New figures from the End Child Poverty coalition show 26.7 per cent of children locally were affected by poverty in 2019-20 – a rise of 3.4 per cent rise in five years.
In total, 6205 families in the region were living in far from ideal circumstances when the research was carried out last year. Poverty is defined as a family of two adults and two children having £400 a week to live on after housing costs; or £223 for one adult and one child; £280 a week for one adult and two children; and for two adults and one child it’s £343.
Campaigners are calling for urgent action at national and local level.
They pointed out that The Child Poverty (Scotland) Act requires the new Scottish government to ensure fewer than 18 per cent of children are living in poverty by 2023/24 and less than ten per cent by 2030.
End Child Poverty want local powers, including over economic development, housing and financial support, all used to maximise family incomes and reduce the costs parents face.
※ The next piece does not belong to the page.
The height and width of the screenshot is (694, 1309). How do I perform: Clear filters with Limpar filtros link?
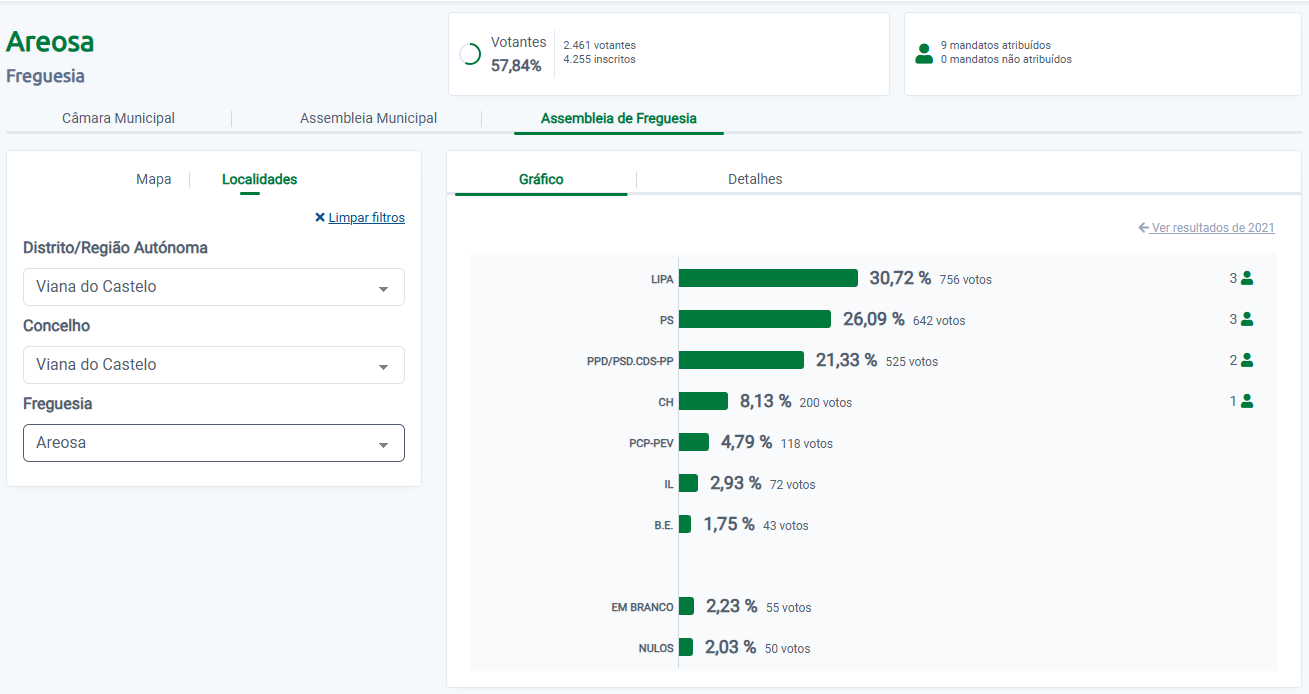tap(366, 218)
They say the impact of Covid-19 on women’s employment in particular is now pushing many women and their children into greater poverty.
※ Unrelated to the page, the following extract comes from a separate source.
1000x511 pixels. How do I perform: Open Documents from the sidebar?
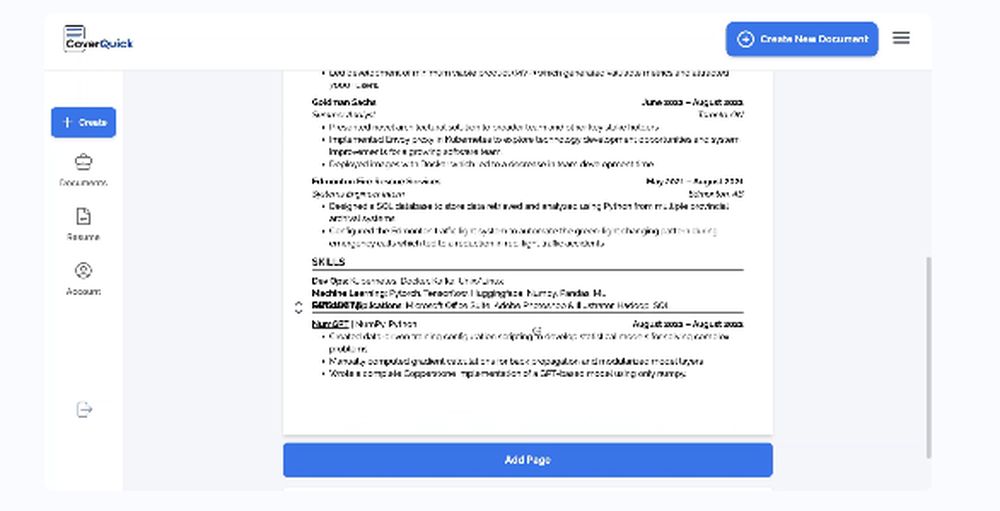click(83, 169)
Commenting, John Dickie, director of the Child Poverty Action Group in Scotland, said: “This new data is a stark reminder that child poverty was still rising in every part of Scotland, even before the pandemic struck. The challenge now is for government at all levels to use every power they have to boost family incomes and reduce the costs that struggling parents face.
“We all want to live in a society where children are supported to be the best they can be, but the reality is very different for too many. “
South Scotland MSP Colin Smyth is furious at the local increase and said: “The rise in child poverty across Dumfries and Galloway is utterly shameful. Often the extent of poverty can be hidden in rural areas and too many people like to portray the region as one of idyllic living. But this report exposes the growing scandal of poverty too many local families’ face.
“We need to open our eyes to the reality that many children in our region are going to bed hungry at night and that was before the economic impact of the pandemic.”